Ahead of an election season that advocates anticipate will be dangerous for the press, two non-governmental organizations launched a network to make visible violations against journalists and communicators in Brazil.

On Aug. 31, the Vladimir Herzog Institute (IVH, for its acronym in Portuguese) and the NGO Article 19 started the National Network for the Protection of Journalists and Communicators. After three years of development, the network has an online tool for reporting attacks on journalists and communicators as a result of their professional activities. Once the complaints are received, the first step will be to give visibility to the complaints.

 

The network is the first to structure a channel for reporting and monitoring cases of violations for all press professionals and other communicators in Brazil.

The network is the first to structure a channel for reporting and monitoring cases of violations for all press professionals and other communicators in Brazil.

 

 

“In our experience, we know of concrete cases of threats to journalists and communicators. And the mere fact that this episode was recorded by the press, that it was made known, made the aggressor intimidated and they did not make a new threat or did not carry out this threat through aggression," Giuliano Galli, IVH coordinator for journalism and freedom of expression, told LatAm Journalism Review (LJR).

In parallel, the network will also provide psychological and legal support for journalists and communicators who are victims of threats and attacks. The most serious cases will be referred to the police.
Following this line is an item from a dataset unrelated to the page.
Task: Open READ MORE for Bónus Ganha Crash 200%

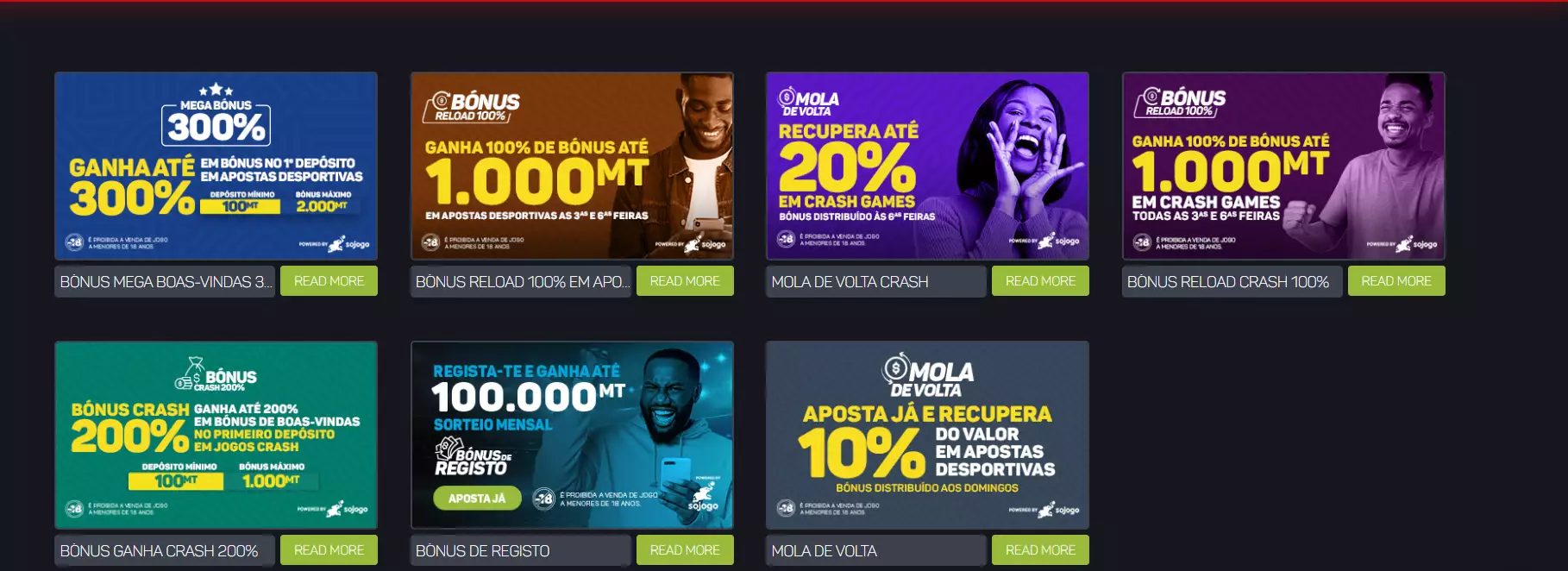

Giuliano Galli: ‘Although the number of violations is high, there is a very large underreporting.’ Photo: Courtesy

Giuliano Galli: ‘Although the number of violations is high, there is a very large underreporting.’ Photo: Courtesy

“In the medium and long term, our intention with this tool is [also] to have better data on violations of freedom of expression in Brazil. Because, despite the numbers being very high, and year after year this scenario gets worse and worse, we also know that there is a very large underreporting,” Galli said.

To reduce underreporting, the network was structured based on several other sectorial or local networks and organizations, with representation in the 26 states and the Federal District. These articulators also have the mission of actively searching for cases, in addition to those that are formally registered on the website.

“[Cases] of violations that were never stopped and were never disrupted. Of journalists and communicators who are constantly being threatened there, having to still work for their media outlets [while] dealing with a restriction of their freedom of expression. [...] We're going to have to do this work of going after it,” Galli added.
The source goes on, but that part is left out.